Exercise description >> Give the records again exactly, but drop the pictures.

───── Task data ─────

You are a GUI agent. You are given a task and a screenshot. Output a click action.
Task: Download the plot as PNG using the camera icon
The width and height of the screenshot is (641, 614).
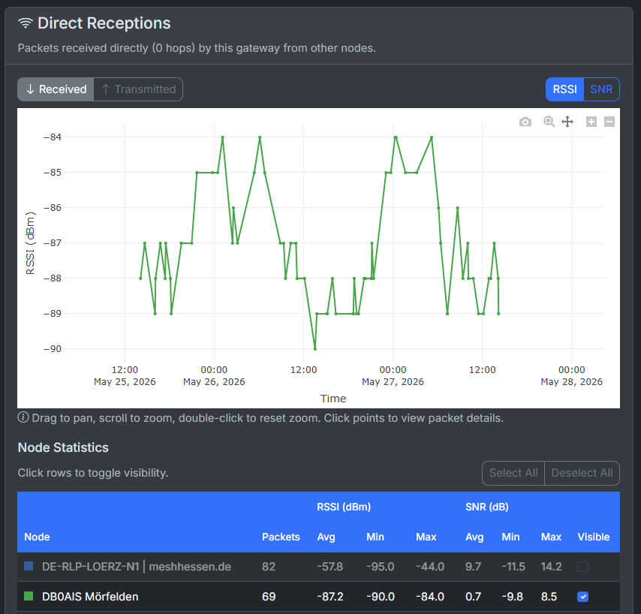pos(525,122)
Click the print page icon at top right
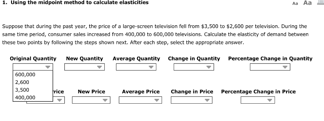 click(x=321, y=2)
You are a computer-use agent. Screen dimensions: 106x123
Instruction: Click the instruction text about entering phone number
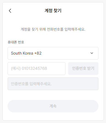pyautogui.click(x=53, y=29)
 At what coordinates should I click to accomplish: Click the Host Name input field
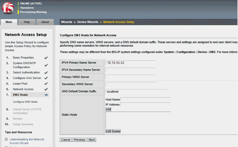coord(145,100)
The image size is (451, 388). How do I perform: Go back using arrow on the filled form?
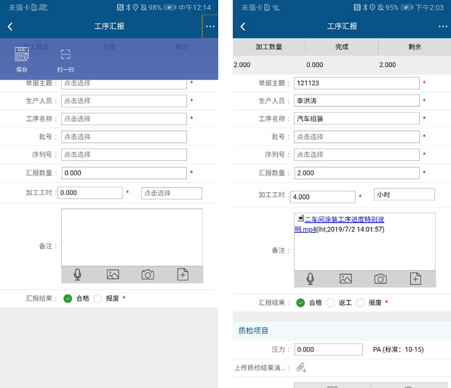click(242, 26)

─────

Solution to the problem >>
You are a GUI agent. You are given a task and a screenshot. Output a click action.
Task: Download the plot as PNG using the camera icon
The width and height of the screenshot is (641, 614).
pos(525,122)
Click the print page icon at top right
 click(x=321, y=2)
You are a computer-use agent. Screen dimensions: 106x123
Instruction: Click the instruction text about entering phone number
pyautogui.click(x=53, y=29)
 At what coordinates should I click to accomplish: Click the Host Name input field
coord(145,100)
The image size is (451, 388). How do I perform: Go back using arrow on the filled form?
click(242, 26)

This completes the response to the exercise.